French judges decided to block some €2 million ($2.3 million) in public subsidies to the party, formerly known as the National Front. Political parties in France receive public funds depending on how well they did in elections.
Le Pen said the amount of withheld funds is nearly half of the €4.5 million the party was supposed to receive this year.
The judges withheld the public funds from the far-right party as part of an ongoing probe into National Rally's alleged misuse of European Parliament funds.
'They are planning our death'
Le Pen and other lawmakers within her party said without the state funds, which were due to be delivered in the coming days, her party might not be able to stay afloat.

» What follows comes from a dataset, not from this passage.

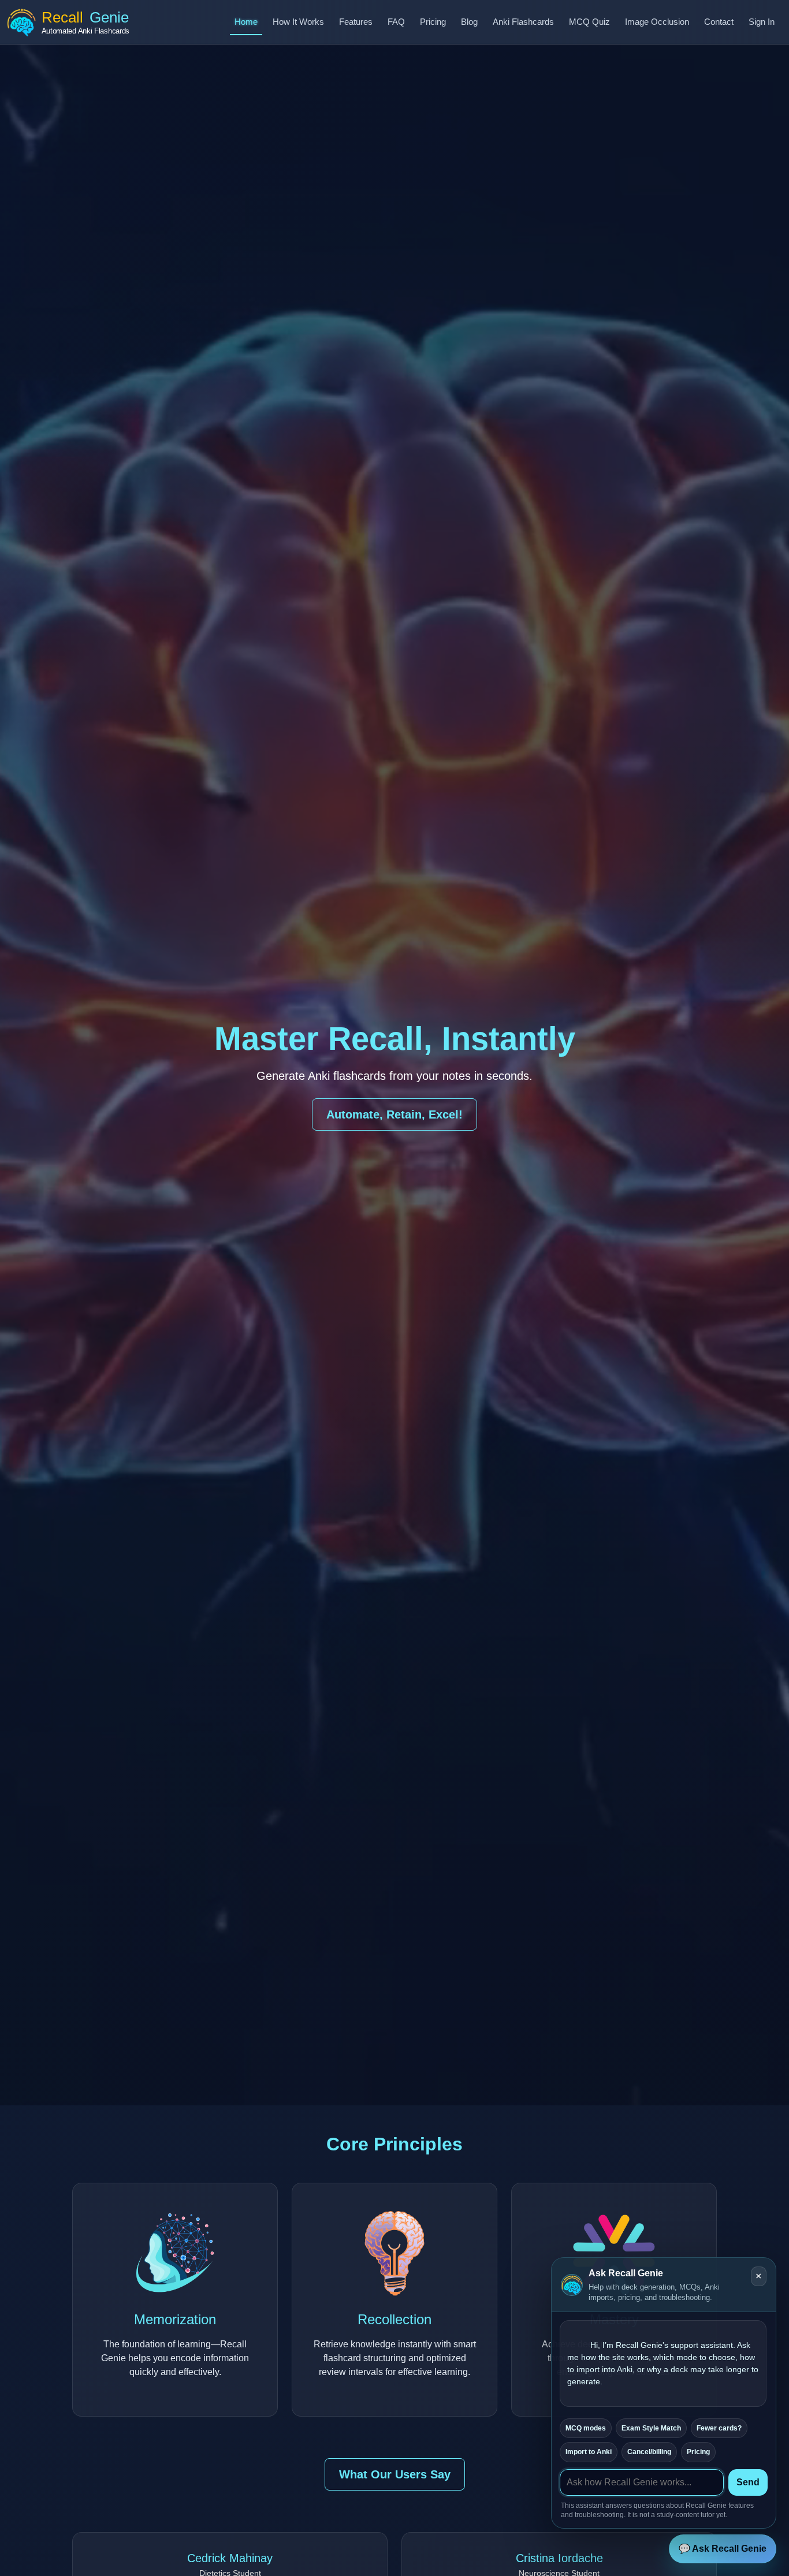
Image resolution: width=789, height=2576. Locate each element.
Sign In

"We won't be able to pay our staff, our rent, our financial obligations from about July 15," Sebastien Chenu, a National Rally lawmaker and spokesman told Reuters news agency.

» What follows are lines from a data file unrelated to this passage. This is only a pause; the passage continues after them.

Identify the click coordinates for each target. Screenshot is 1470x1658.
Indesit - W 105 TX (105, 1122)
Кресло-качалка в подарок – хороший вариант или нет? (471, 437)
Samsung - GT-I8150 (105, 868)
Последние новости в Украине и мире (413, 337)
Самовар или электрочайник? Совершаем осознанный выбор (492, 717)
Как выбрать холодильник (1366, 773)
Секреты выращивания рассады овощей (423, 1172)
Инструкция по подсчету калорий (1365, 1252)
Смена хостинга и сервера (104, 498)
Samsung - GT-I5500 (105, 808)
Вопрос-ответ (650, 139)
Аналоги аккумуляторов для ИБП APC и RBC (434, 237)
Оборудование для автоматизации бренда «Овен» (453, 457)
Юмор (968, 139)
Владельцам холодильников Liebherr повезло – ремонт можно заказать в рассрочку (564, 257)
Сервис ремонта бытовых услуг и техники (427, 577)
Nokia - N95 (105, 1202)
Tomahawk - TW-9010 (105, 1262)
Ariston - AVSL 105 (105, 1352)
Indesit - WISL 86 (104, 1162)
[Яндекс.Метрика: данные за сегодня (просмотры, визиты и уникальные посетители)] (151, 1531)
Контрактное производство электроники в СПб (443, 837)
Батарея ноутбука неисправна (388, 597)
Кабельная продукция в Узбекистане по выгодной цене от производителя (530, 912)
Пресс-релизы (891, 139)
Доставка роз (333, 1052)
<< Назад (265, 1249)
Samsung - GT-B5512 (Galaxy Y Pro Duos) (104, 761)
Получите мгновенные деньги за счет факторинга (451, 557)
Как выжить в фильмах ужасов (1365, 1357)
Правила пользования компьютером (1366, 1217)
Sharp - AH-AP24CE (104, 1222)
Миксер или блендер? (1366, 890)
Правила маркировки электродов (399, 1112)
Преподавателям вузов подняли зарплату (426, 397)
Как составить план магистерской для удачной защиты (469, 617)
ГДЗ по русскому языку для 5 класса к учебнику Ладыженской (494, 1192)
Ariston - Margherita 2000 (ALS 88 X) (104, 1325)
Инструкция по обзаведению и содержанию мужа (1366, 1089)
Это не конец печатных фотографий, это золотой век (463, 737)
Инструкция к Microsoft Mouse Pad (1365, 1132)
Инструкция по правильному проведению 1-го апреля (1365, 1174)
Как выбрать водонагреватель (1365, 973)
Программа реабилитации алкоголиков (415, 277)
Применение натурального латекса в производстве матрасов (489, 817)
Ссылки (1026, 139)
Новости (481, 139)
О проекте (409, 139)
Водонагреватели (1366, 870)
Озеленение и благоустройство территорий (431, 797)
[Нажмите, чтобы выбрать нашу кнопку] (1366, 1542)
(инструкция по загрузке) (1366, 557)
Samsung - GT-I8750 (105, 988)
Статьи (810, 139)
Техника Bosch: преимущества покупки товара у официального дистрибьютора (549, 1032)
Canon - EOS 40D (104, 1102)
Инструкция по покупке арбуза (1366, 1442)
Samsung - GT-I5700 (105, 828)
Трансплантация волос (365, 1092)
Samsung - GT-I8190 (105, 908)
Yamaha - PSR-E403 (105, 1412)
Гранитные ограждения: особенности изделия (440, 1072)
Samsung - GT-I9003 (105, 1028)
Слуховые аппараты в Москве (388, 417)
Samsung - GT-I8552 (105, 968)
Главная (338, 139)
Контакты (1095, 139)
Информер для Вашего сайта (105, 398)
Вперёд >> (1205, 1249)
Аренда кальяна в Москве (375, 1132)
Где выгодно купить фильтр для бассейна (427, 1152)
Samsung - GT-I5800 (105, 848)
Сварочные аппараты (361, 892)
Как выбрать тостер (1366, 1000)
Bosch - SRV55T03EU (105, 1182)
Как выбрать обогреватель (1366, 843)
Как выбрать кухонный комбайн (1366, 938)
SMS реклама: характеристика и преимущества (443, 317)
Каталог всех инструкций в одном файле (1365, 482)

"They are planning our death," he added.
Le Pen, who has frequently criticized judges and banks for allegedly targeting her party, echoed Chenu's doomsday sentiments.
She told news agency AFP that the party won't be able to operate without the money and that National Rally "will be dead by the end of August."
Public subsidies for parties are common in several European countries, which say they help ensure an equal playing field between political parties while limiting the risks of corruption.
Alleged misuse of EU funds
The National Rally, which dropped its National Front moniker this year in a bid to shed its racist and anti-Semitic reputation with voters, is currently under investigation for allegedly misusing millions of EU funds.
The European Parliament has accused Le Pen's party of using €5 million in funds for parliamentary assistants and paying it to Le Pen and other party lawmakers, including her father and party founder Jean-Marie Le Pen.
Marine Le Pen and nine others have been charged in the inquiry so far.